→ The request: Rewrite the records below as a JSON list of strings, one string per line and no strings for blank lines, covering everything from the line containing "You are a GUI" down to the line containing "tap(38, 175)", both included. Leave the pictures out of the list.

→ Dataset extract:
--
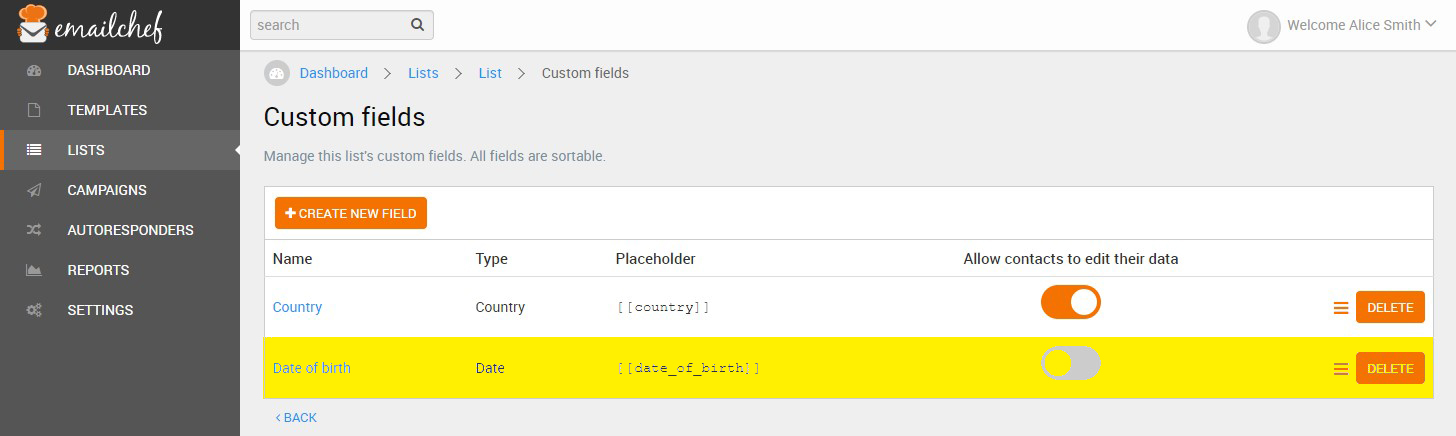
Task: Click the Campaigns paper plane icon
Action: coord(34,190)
--
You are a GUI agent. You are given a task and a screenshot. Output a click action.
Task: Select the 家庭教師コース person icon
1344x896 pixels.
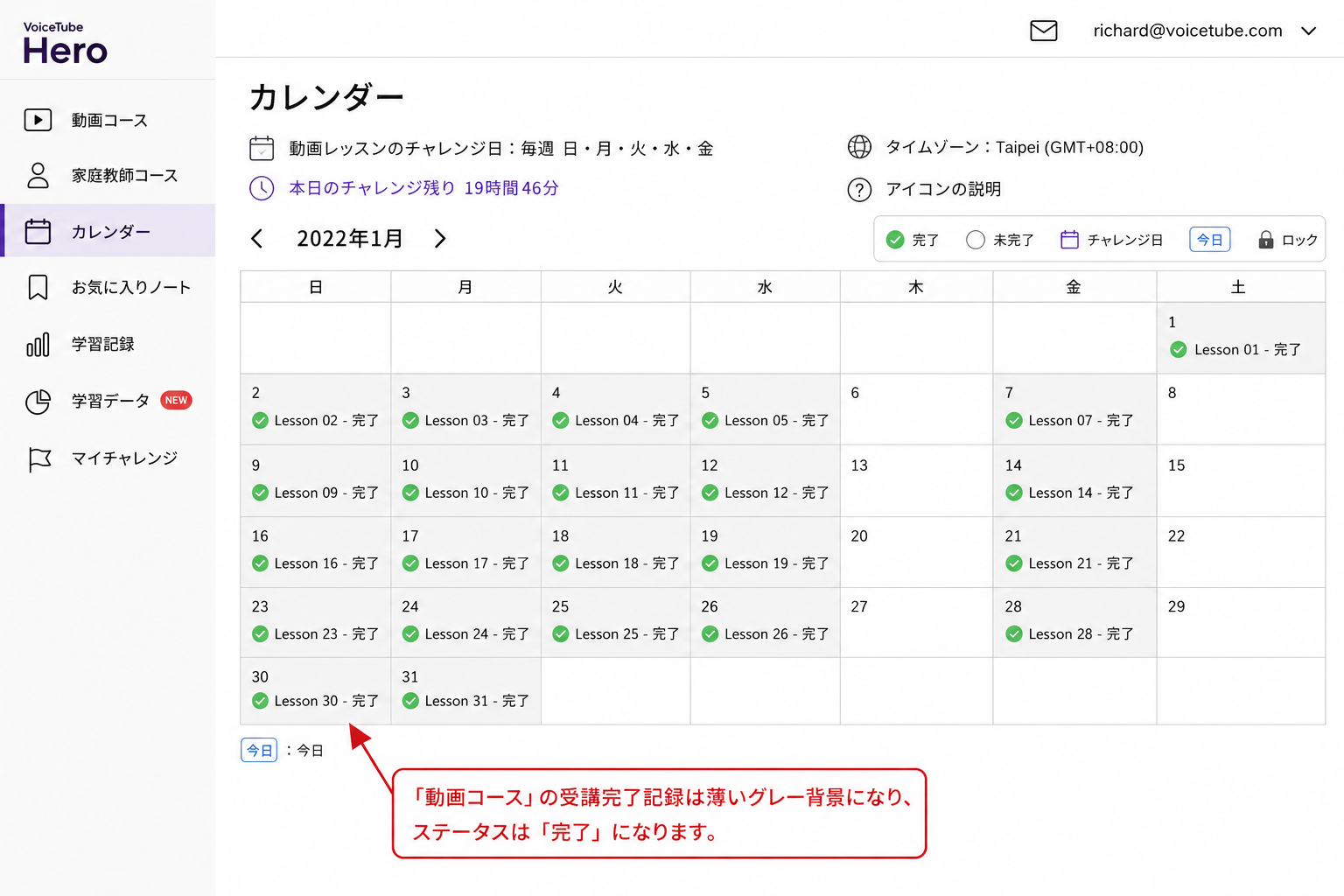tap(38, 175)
--
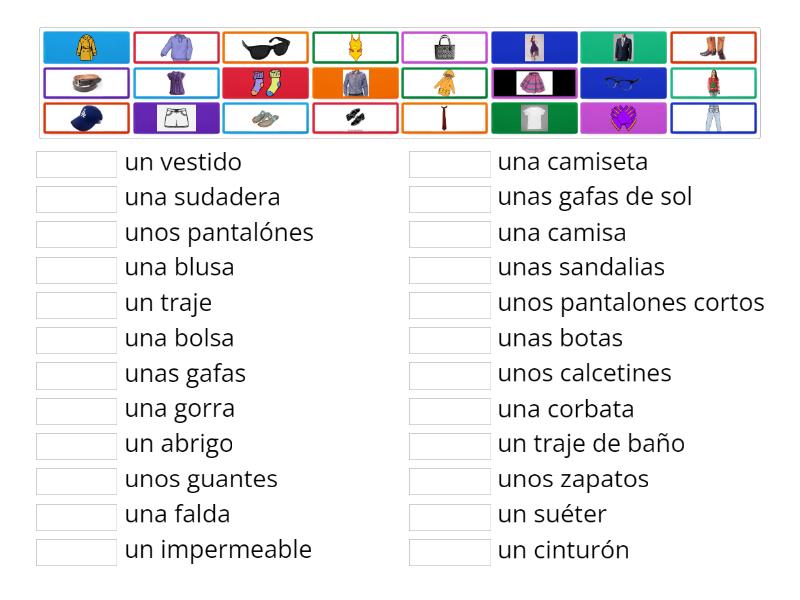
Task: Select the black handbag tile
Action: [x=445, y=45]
--
→ Task output:
[
  "You are a GUI agent. You are given a task and a screenshot. Output a click action.",
  "Task: Select the 家庭教師コース person icon",
  "1344x896 pixels.",
  "tap(38, 175)"
]